Reduction in bone resorption and increase in bone formation occur acutely after removal of the abnormal parathyroid tissue, resulting in the large influx of calcium into the bone. Although the incidence of hungry bone syndrome is not well defined, an older case series identified the volume of resected parathyroid adenoma, preoperative blood urea nitrogen, preoperative alkaline phosphatase, and older age as predictors of its development [7]. The presence of bone disease also is a risk factor [6]. The treatment of hungry bone syndrome requires calcium (sometimes intravenous) and calcitriol and may last for months. The use of bisphosphonates to lower bone remodeling and prevent the development of hungry bone syndrome has been reported in small series [810]. Our patient did receive preoperative zoledronic acid but still developed hungry bone syndrome. In contrast to bisphosphonates, preoperative cinacalcet therapy in secondary hyperparathyroidism may be a risk for lower calcium postoperatively [11, 12]. Prospective trials have not been performed to inform the optimal treatment or prevention of hungry bone syndrome.

Outcome

Over the 6 months following dismissal from the hospital, hypocalcemia resolved and calcitriol was discontinued. The bone lesions showed sclerosis consistent with interval healing.

Clinical Pearls/Pitfalls

  • Severe bone disease from PHPT (osteitis fibrosa cystica) can mimic metastatic malignancy.
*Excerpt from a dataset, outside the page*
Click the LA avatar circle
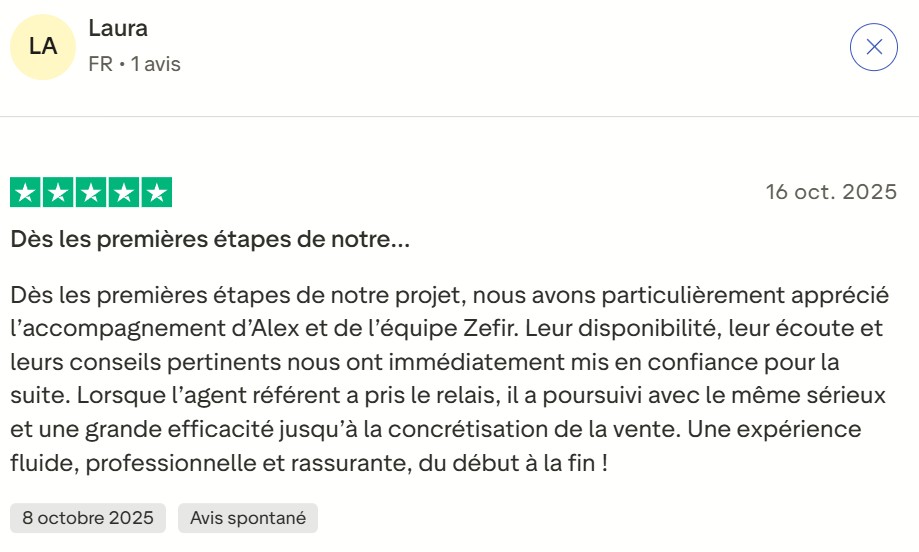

  • Cytology on FNA cannot distinguish thyroid tissue from parathyroid tissue nor benign parathyroid tissue from parathyroid carcinoma.

  • A prior FNA can make histologic assessment of invasion difficult due to biopsy site changes and has a remote risk for tumor rupture or seeding tumor cells.

  • Postoperative hypocalcemia from hungry bone syndrome is more likely in patients with severe long-standing hyperparathyroidism and evidence of related bone disease.